It’s been well over 24 hours at this point, but the Bruins have still lost Game 7.
I know, I almost didn’t believe it myself. Even as the net-front Matthew Tkachuk threw his hands up and stormed towards center ice, I remember thinking to myself, “No, that shot hit the crossbar. Right? RIGHT?” Even now, I wanna say that no, we just haven’t seen the right angle and that play will resume at 7 p.m. later this evening. But the Panthers have already touched down in Toronto and the parquet has covered the ice until next September.

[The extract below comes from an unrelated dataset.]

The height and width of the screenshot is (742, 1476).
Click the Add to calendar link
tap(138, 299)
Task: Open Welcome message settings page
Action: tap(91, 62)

For most, this is absolutely nothing new to the Bruins experience, of course. Collectively, you’re entirely more aware of Scott Walker and Dale Weise than any Boston hockey fan should be. But this one really stings. I mean, a two-month run you waited six months (eight if you started to rev up your personal hype machine when they officially got the band back together last August) to enjoy was over in less than two weeks. This wasn’t even a gut punch. This was Jason Voorhees punching a dude’s head clean off a la Part VIII: Jason Takes Manhattan.

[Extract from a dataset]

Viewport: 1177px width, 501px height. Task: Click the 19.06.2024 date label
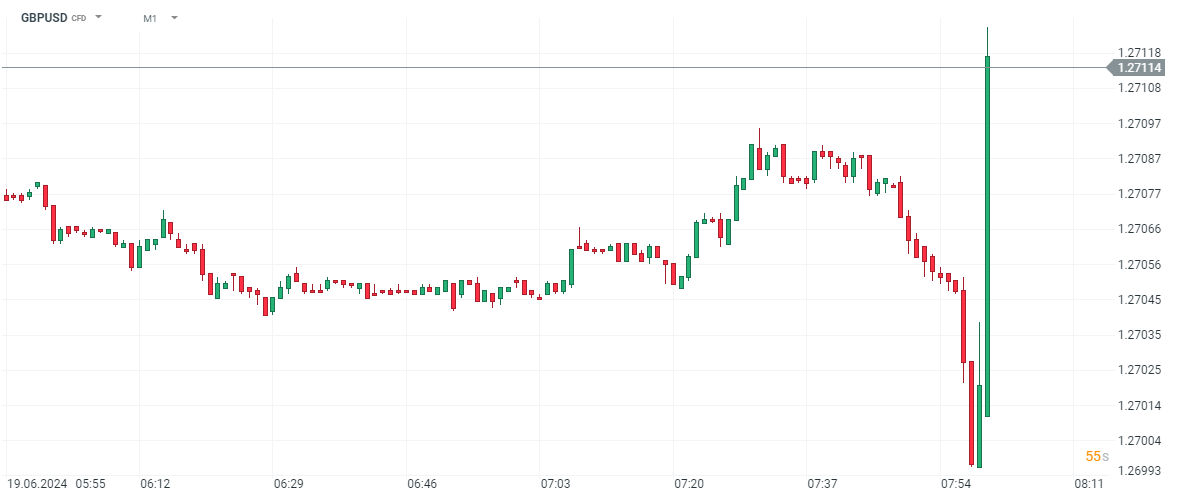coord(38,484)
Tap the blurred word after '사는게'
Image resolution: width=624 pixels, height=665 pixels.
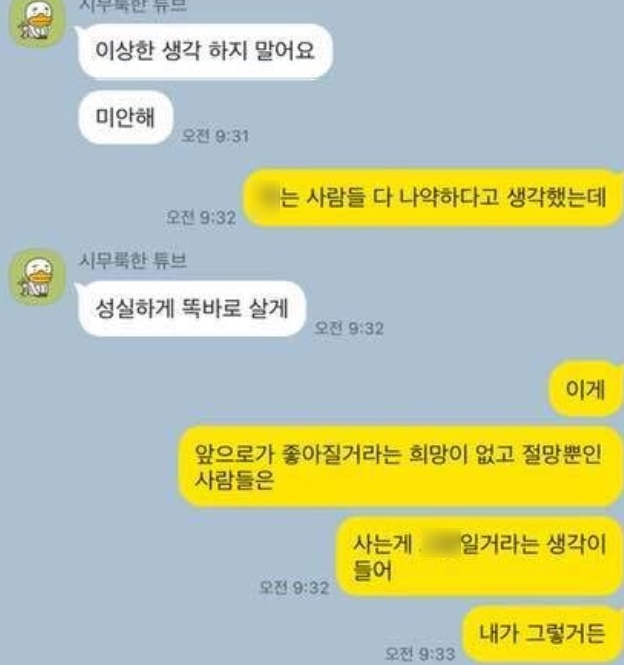point(440,544)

As is the case with any early exit for any team, but especially a veteran team, time has a tendency to stare back at you and it doesn’t blink. Organizationally, the Bruins have spent about a decade trying to get time to blink in pursuit of “one more run.”
They came up short on the biggest stage possible in 2019, and took steps backwards for three years before this year’s breakthrough. And though we’ll lament another refusal to blink from time itself, it’s not the fact that another the year has fallen by the wayside for the Bruins, but rather the kind of year that slipped from the Bruins.